◆ **Instructions for the task**
When you reach the line containing "You are a computer-use agent.", repeat that line and each one after it exactly until the records end, leaving out pictures.

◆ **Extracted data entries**

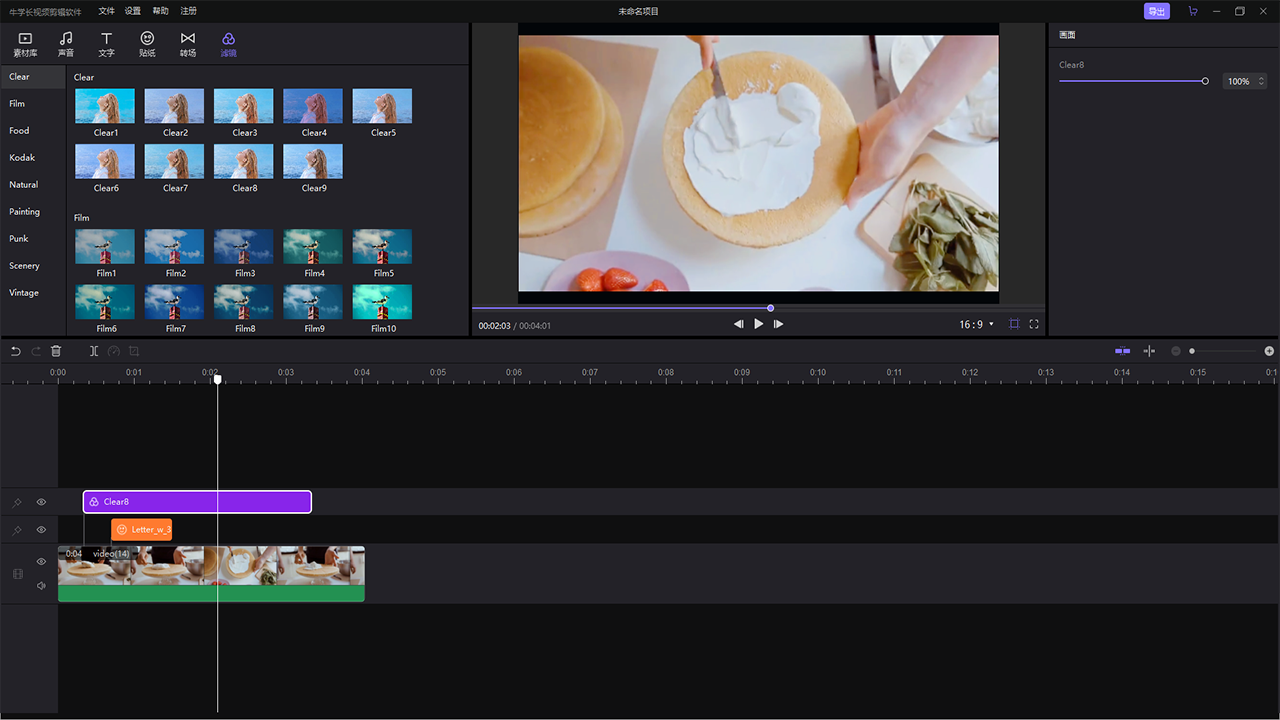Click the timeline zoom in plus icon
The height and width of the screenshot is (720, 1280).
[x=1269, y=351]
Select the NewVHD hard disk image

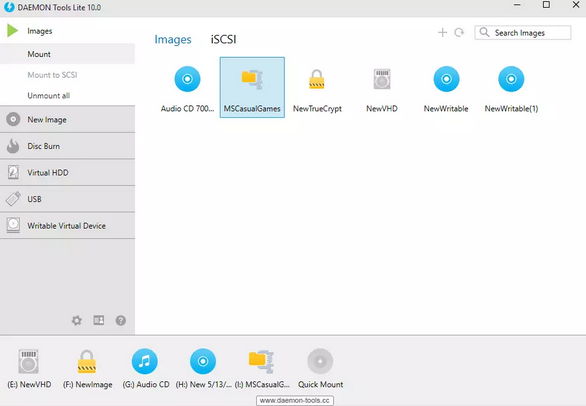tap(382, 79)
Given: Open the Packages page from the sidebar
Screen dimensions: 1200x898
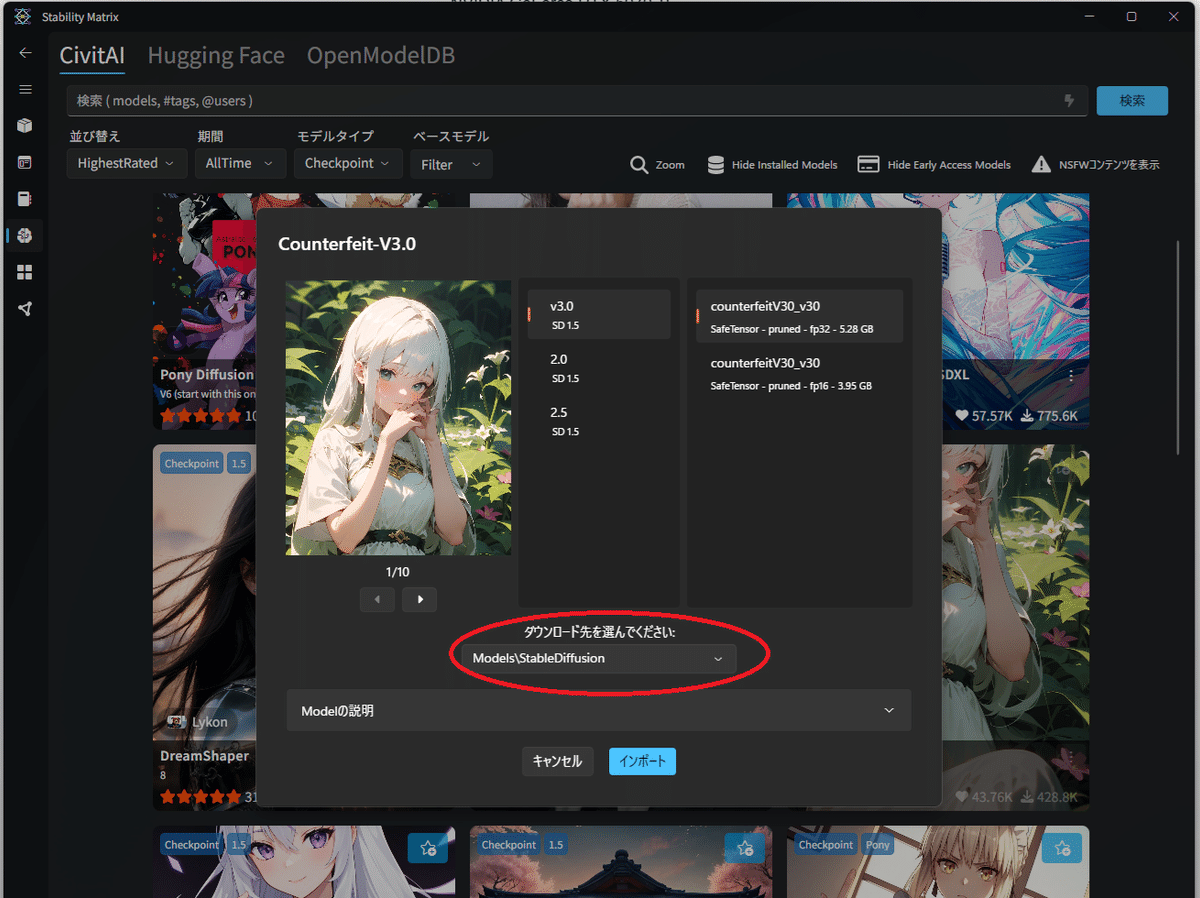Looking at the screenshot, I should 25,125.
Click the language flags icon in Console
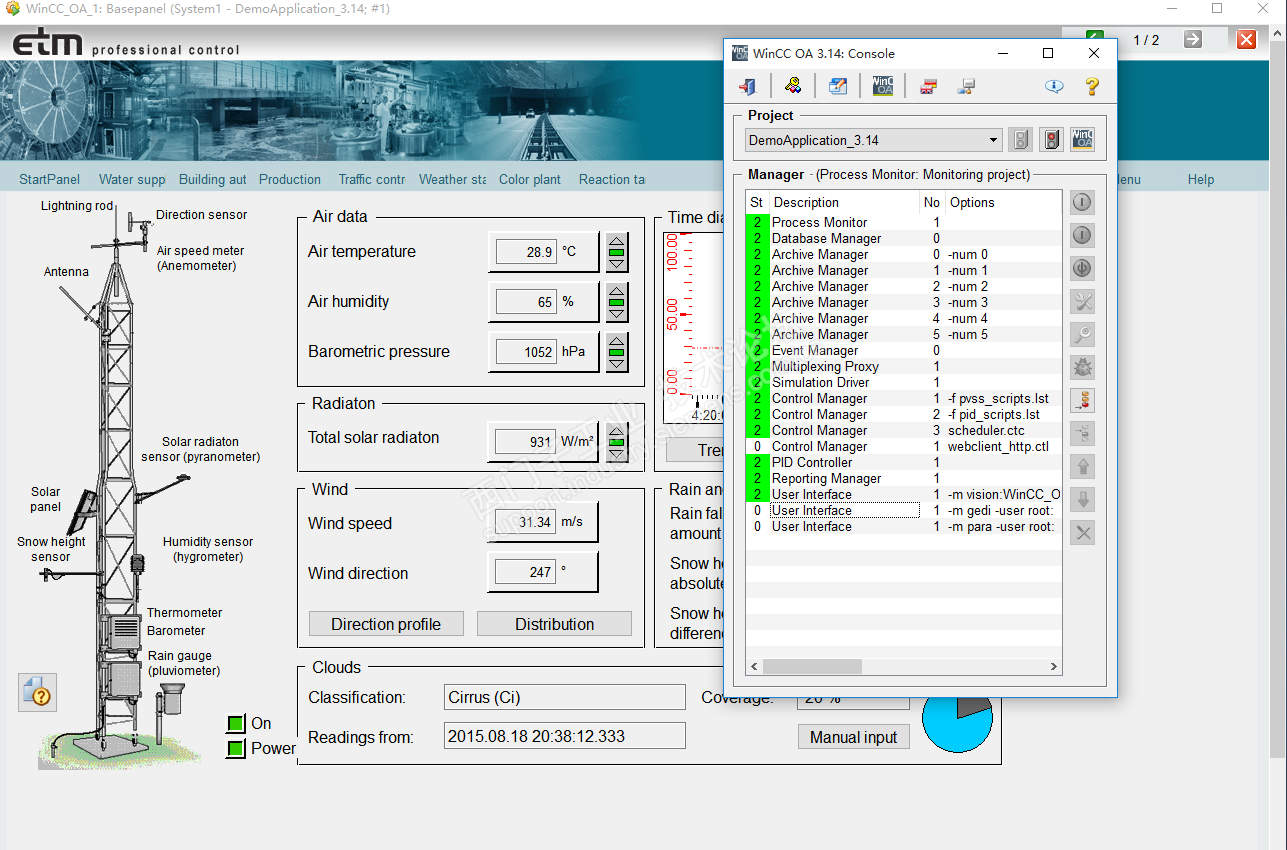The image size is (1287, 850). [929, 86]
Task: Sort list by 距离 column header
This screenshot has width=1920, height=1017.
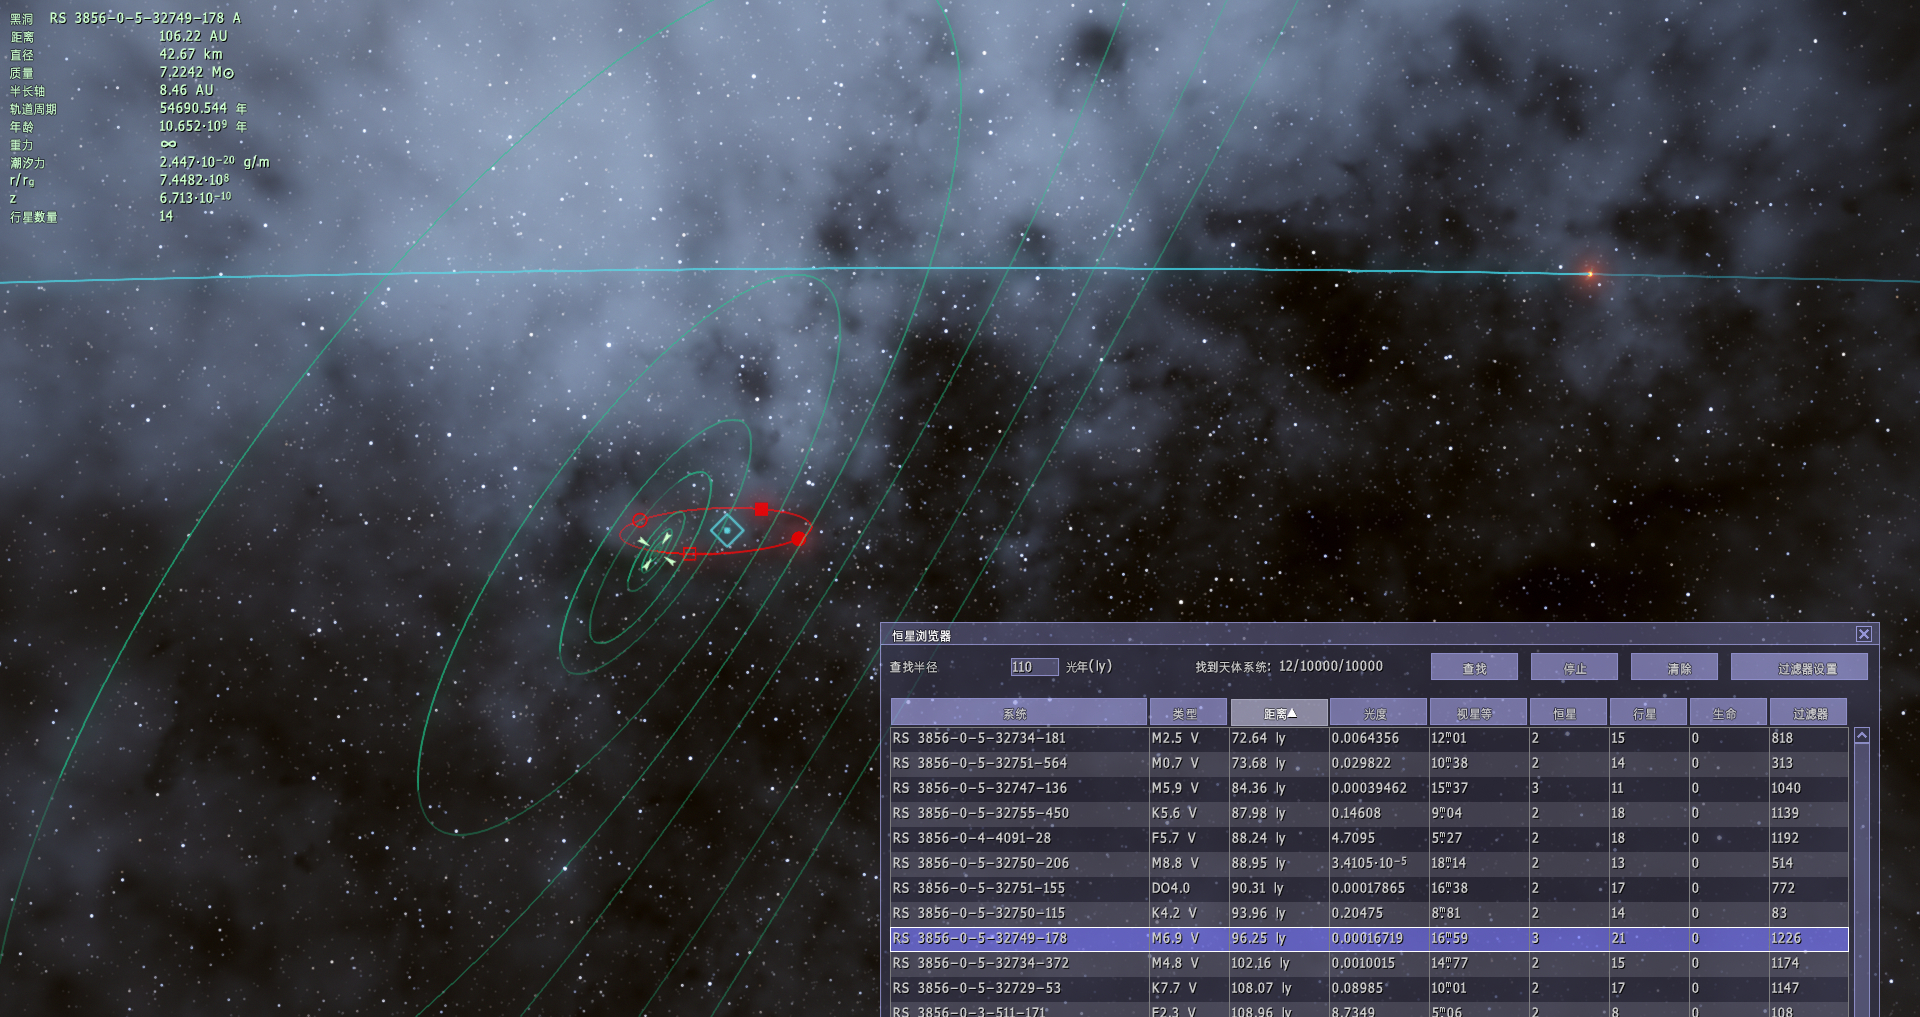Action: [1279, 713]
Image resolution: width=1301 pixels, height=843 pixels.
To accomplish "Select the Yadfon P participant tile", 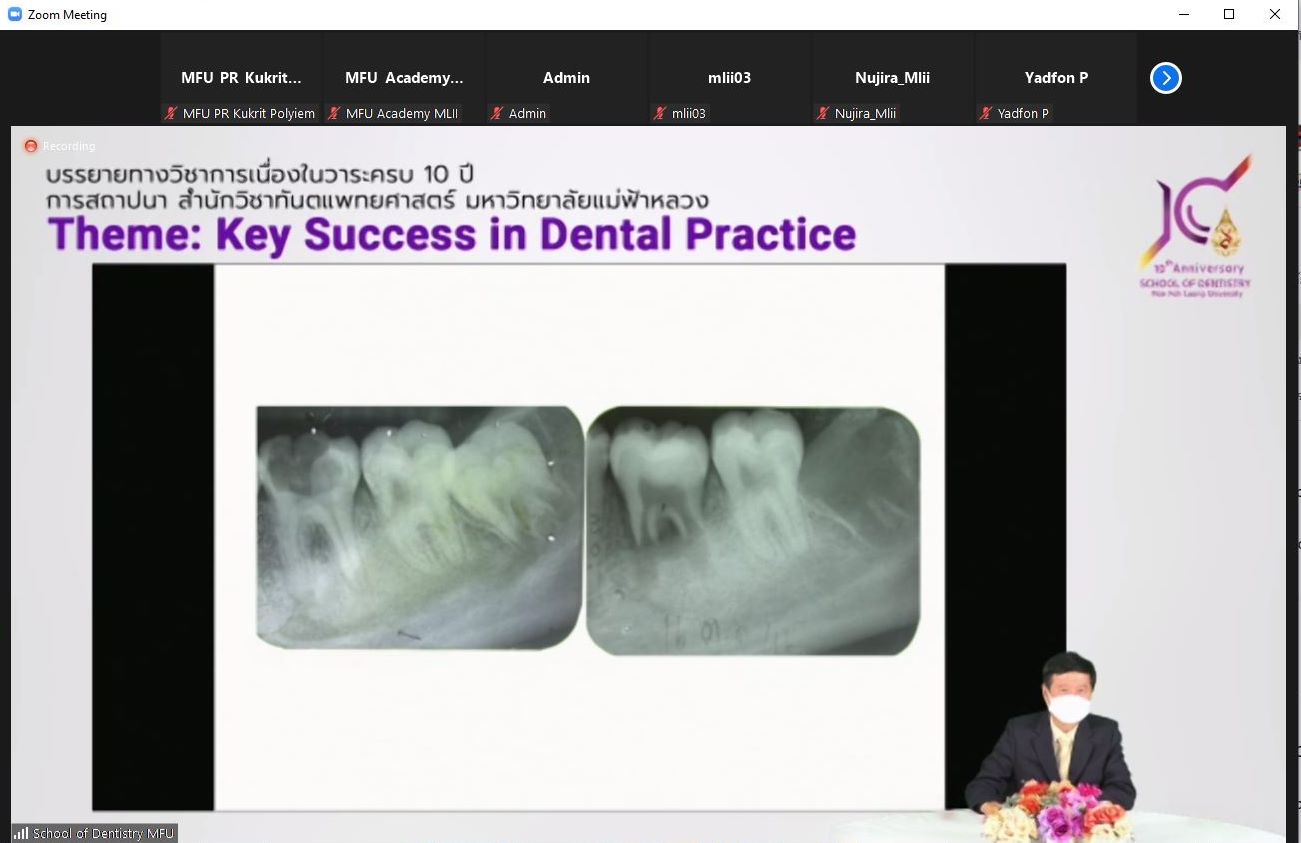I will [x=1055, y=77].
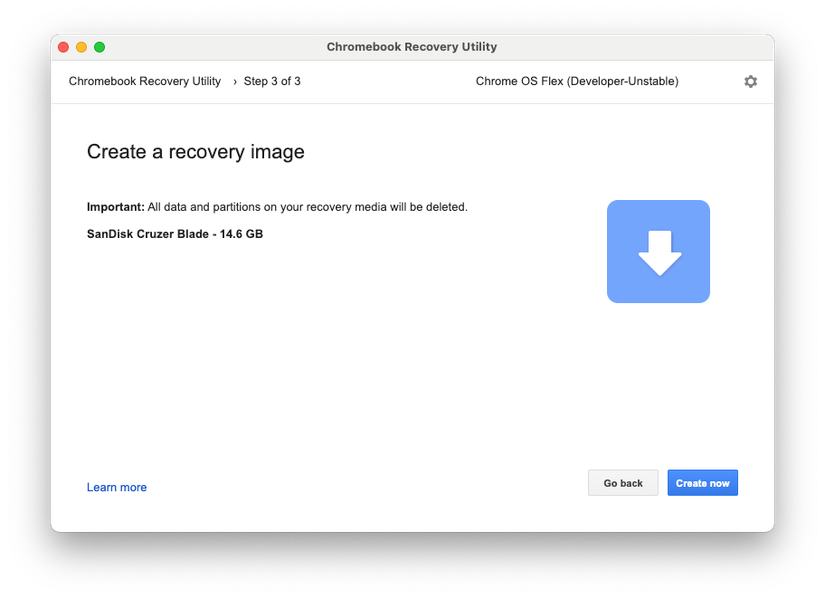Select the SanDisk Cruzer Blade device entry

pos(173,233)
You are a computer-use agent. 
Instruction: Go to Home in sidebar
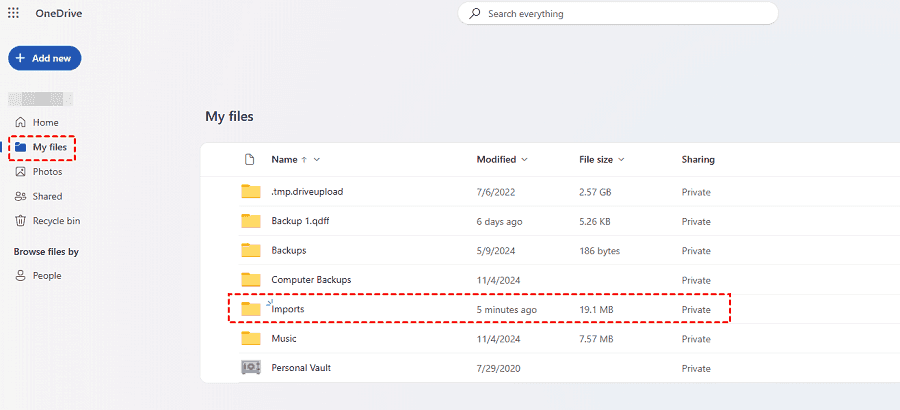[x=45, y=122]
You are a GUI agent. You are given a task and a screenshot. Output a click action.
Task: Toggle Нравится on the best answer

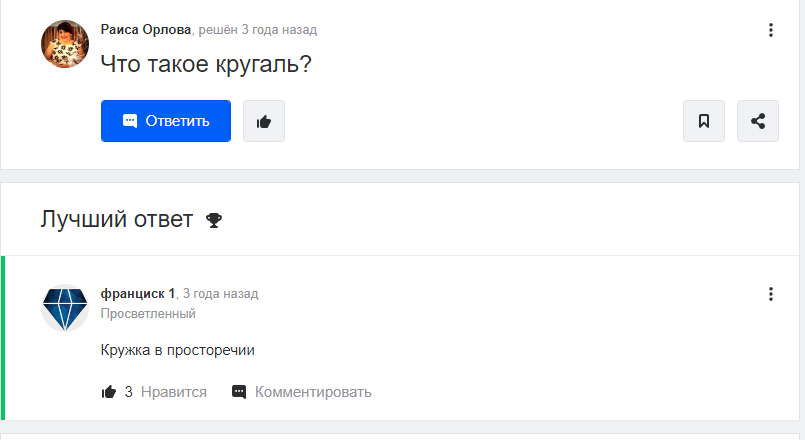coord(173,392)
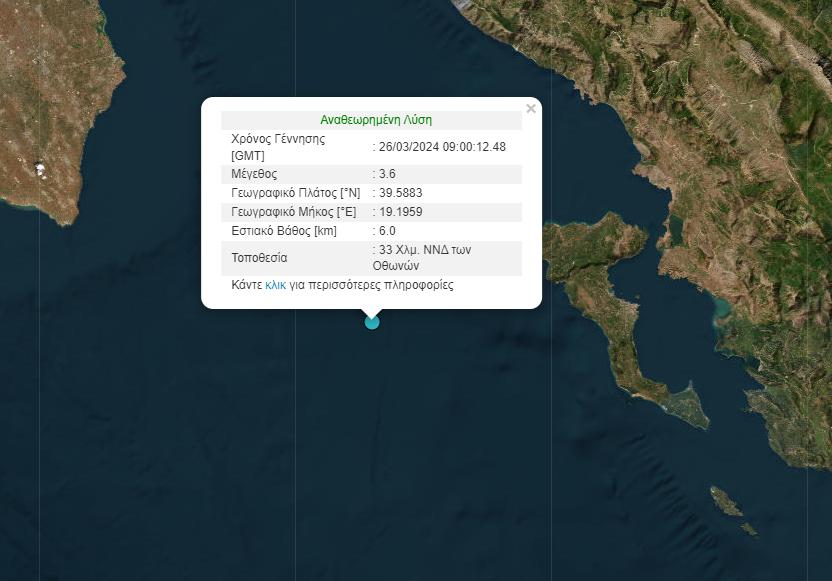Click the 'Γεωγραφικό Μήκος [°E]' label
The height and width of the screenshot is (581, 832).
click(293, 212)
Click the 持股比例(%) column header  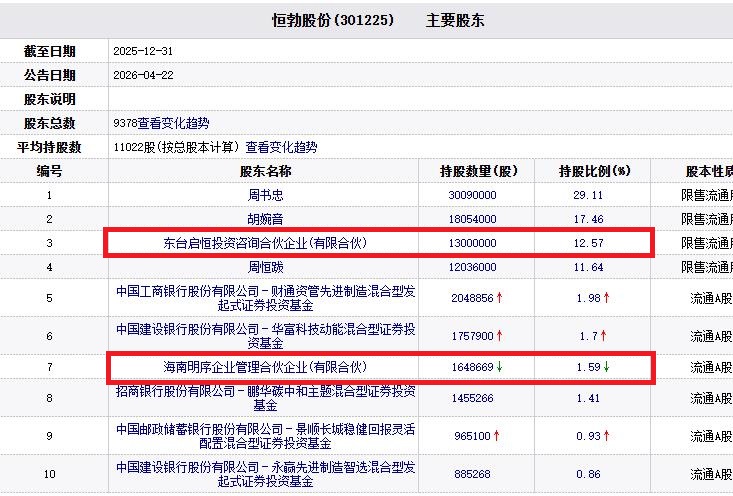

◆ **Solution to the exercise**
You are a computer-use agent. 
Instruction: Go to Home in sidebar
[x=45, y=122]
You are a GUI agent. You are given a task and a screenshot. Output a click action.
Task: Toggle Нравится on the best answer

coord(173,392)
Click the 'Γεωγραφικό Μήκος [°E]' label
The height and width of the screenshot is (581, 832).
click(293, 212)
Click the 持股比例(%) column header  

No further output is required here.